S.u.S.E was founded in late 1992 as a UNIX consulting group, which among other things regularly released software packages that included SLS and Slackware, and printed UNIX/Linux manuals. They released the first CD version of SLS/Slackware in 1994, under the name S.u.S.E Linux 1.0. It later integrated with the Jurix distribution of Florian La Roche, to release the first really unique S.u.S.E Linux 4.2 in 1996. Over time, SUSE Linux incorporated many aspects of Red Hat Linux (e.g., using RPMs and /etc/sysconfig).

The name "S.u.S.E.", shortened to just "SuSE" in October 1998, was originally an acronym for the German phrase "Software- und System-Entwicklung" ("Software and system development"). The company's name was changed to SUSE Linux after Novell's purchase and "SUSE" does not officially stand for anything any more. There is an unofficial rumour that the name is a tribute to the German computer pioneer Konrad Zuse.

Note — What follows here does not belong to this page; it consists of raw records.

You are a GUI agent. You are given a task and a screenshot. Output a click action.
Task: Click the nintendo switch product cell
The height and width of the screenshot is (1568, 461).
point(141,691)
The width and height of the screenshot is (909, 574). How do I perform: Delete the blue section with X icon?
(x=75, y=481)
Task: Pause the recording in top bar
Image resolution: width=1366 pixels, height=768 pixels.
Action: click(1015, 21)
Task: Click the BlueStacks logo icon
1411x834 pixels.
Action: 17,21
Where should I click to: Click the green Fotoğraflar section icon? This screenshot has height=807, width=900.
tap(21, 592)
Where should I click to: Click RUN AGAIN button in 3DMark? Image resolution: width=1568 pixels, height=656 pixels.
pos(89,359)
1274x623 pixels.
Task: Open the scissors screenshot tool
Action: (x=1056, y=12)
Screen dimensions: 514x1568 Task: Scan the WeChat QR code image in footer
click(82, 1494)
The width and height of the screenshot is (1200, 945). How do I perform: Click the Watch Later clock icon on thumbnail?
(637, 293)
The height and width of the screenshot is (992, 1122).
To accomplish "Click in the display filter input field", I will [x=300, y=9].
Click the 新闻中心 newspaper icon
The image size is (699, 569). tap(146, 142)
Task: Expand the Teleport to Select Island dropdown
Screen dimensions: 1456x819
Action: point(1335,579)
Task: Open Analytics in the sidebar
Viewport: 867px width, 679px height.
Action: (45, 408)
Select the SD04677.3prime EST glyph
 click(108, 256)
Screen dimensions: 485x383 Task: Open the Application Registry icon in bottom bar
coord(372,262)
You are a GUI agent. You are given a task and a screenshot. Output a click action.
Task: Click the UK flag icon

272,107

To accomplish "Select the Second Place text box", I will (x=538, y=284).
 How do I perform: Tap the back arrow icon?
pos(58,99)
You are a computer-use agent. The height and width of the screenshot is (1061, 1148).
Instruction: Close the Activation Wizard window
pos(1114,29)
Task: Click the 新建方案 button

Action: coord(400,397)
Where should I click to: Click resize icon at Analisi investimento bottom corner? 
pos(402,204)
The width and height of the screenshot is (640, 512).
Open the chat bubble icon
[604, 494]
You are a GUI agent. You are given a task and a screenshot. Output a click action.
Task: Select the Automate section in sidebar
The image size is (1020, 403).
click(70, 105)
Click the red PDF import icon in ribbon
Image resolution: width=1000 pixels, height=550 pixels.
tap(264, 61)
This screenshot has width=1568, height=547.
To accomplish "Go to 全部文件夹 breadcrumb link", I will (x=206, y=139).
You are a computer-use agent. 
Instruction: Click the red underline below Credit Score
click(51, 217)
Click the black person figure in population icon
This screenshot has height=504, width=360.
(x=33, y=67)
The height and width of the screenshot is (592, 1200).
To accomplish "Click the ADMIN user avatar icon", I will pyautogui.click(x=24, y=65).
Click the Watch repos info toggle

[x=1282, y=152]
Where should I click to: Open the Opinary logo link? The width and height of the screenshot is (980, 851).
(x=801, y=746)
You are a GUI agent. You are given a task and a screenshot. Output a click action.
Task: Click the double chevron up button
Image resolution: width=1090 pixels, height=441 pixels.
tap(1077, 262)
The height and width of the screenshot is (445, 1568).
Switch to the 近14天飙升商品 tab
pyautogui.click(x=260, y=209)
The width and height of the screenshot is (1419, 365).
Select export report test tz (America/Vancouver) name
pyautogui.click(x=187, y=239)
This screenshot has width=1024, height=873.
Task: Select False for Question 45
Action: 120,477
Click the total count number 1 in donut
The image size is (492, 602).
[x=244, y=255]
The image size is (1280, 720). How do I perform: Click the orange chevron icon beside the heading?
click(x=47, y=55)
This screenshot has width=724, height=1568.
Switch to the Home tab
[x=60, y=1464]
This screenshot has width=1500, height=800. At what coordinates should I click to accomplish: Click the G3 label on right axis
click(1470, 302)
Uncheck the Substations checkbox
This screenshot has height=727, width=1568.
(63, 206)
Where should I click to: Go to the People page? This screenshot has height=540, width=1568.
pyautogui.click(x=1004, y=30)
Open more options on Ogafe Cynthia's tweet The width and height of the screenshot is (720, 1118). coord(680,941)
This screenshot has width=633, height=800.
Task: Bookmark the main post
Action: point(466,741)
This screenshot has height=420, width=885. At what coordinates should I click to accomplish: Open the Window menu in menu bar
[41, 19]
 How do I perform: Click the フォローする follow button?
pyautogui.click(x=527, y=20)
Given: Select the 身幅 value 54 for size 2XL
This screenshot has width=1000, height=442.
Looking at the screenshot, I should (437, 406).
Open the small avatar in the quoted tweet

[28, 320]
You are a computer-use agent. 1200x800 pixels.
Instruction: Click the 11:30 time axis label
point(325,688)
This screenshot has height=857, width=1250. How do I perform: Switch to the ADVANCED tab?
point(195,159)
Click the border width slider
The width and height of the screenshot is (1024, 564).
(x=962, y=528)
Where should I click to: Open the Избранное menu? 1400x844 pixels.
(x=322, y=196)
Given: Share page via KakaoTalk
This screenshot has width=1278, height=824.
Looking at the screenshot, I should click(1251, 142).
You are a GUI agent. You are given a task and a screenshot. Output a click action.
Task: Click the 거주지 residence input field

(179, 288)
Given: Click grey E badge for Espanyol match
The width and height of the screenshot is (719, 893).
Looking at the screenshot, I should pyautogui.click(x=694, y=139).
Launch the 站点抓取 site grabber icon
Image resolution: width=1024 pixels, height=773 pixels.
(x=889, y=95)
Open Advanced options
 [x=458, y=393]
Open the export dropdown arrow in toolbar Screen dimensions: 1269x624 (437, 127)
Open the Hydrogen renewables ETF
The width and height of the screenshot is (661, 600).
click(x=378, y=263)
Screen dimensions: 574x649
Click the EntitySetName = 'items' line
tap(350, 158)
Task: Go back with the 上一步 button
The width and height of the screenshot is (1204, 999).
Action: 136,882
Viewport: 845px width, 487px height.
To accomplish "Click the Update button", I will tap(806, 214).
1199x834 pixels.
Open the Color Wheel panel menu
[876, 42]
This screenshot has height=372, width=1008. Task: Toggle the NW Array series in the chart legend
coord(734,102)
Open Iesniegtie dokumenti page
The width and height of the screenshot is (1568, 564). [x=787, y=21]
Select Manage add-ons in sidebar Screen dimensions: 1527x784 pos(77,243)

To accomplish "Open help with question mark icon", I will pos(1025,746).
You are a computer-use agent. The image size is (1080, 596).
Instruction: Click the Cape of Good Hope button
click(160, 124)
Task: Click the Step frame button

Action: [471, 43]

On November 4, 2003, Novell announced it would acquire SUSE Linux (Shankland, 2003). The acquisition was finalized in January 2004 (Kennedy, 2003). According to Ramesh (2004), J. Philips (Novell's corporate technology strategist for the Asia Pacific region) stated that Novell would not "in the medium term" alter the way in which SUSE continues to be developed. At Novell's annual BrainShare gathering in 2004, all computers ran SUSE Linux for the first time. At this gathering it was also announced that the proprietary SUSE administration program YaST2 would be released into the public under the GPL license.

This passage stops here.